In the end, though, Hitchcock the cinematic entertainer can’t keep his impulses in check quite as well as Logan does. The film might be more powerful if it ended in the courtroom albeit the climax to the trial is pretty bizarre. In answer to ‘How say you – is Michael William Logan guilty or not guilty of murder?’ the foreman of the jury first explains their verdict:
‘While we attach grave suspicion to the accused, we cannot find sufficient evidence to prove that he actually wielded the weapon that killed Monsieur Villette. Therefore, our verdict is not guilty.’
Discharging Logan, the judge chips in to record his ‘personal disagreement’ with the verdict. These damning remarks pave the way for Logan to be mobbed by an angry crowd as he leaves the courthouse; for the distraught Alma Keller, who knows the truth, loudly to protest that the priest is innocent; for Otto Keller, fearing what she’ll say next, to shoot his wife dead; for Larrue suddenly to cotton on; and for a melodramatic chase sequence through Quebec’s historic Château Frontenac hotel, which culminates in a stand-off between Keller and police marksmen. En route to the (otherwise deserted) ballroom where this takes place, Keller shoots a hotel kitchen employee. Cornered in the ballroom, he accuses Logan, who tries to reason with him, of breaking the seal of confession and shoots at him too. As he does so, Keller takes a bullet from a marksman. He asks for forgiveness as he dies in Logan’s arms. It’s as if the siren call of Dmitri Tiomkin’s garish, hyper score finally got the better of Hitchcock. The concluding action comes so thick and fast there’s barely time to register the post-trial shootings as fatal consequences of Logan’s noble silence.

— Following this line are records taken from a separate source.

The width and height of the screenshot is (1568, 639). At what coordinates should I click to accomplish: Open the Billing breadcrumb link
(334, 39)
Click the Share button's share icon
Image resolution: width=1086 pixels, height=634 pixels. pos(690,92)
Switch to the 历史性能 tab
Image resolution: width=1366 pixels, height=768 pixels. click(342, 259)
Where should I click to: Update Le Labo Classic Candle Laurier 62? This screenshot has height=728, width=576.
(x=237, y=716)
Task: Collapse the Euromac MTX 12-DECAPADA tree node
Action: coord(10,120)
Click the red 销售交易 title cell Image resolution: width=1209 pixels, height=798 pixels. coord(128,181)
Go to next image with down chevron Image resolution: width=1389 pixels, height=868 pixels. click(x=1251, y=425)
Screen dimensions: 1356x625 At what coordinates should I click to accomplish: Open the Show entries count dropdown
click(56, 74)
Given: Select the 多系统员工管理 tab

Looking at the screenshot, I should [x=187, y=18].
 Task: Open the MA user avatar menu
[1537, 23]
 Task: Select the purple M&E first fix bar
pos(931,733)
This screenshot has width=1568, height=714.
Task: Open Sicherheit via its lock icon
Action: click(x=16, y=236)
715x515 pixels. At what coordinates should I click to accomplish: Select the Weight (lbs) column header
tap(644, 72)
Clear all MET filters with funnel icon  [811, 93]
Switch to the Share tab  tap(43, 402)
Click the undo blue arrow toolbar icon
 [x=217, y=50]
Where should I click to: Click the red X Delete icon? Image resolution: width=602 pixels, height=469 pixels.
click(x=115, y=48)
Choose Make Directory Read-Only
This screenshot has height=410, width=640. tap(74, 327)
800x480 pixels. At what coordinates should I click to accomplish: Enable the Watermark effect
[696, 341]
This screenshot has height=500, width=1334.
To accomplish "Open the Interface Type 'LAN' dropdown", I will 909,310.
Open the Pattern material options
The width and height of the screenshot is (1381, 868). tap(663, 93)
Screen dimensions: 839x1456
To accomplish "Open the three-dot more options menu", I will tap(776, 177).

I Confess also devotes too much time to flashbacks of Logan’s romance with Ruth and their tortured, furtive meetings in the immediate aftermath of the murder. Anne Baxter’s acting is limited and predictable compared with Clift’s though far preferable to the crude overplaying of the murderer and his victim (especially Ovila Légaré – just as well he’s not on screen for long). Brian Aherne (as the Crown Prosecutor) and Roger Dann are easier to take. Karl Malden isn’t at his best but Larrue, to be fair, isn’t much of a role. Although there’s little coverage of Logan’s relationship with the two other priests with whom he lives, Father Millars (Charles André) and Father Benoît (Gilles Pelletier), the latter’s bicycle is a better running gag than might be expected. The bike is kept in the house, to Millars’s exasperation; it’s an effective moment when it noisily topples over as the domestic atmosphere reaches a peak of tension through Logan’s predicament. Another good detail, late on, is the woman eating an apple in the crowd outside the courtroom. The hint of someone enjoying her day out nicely counterpoints the hyperactive hotel chase to come.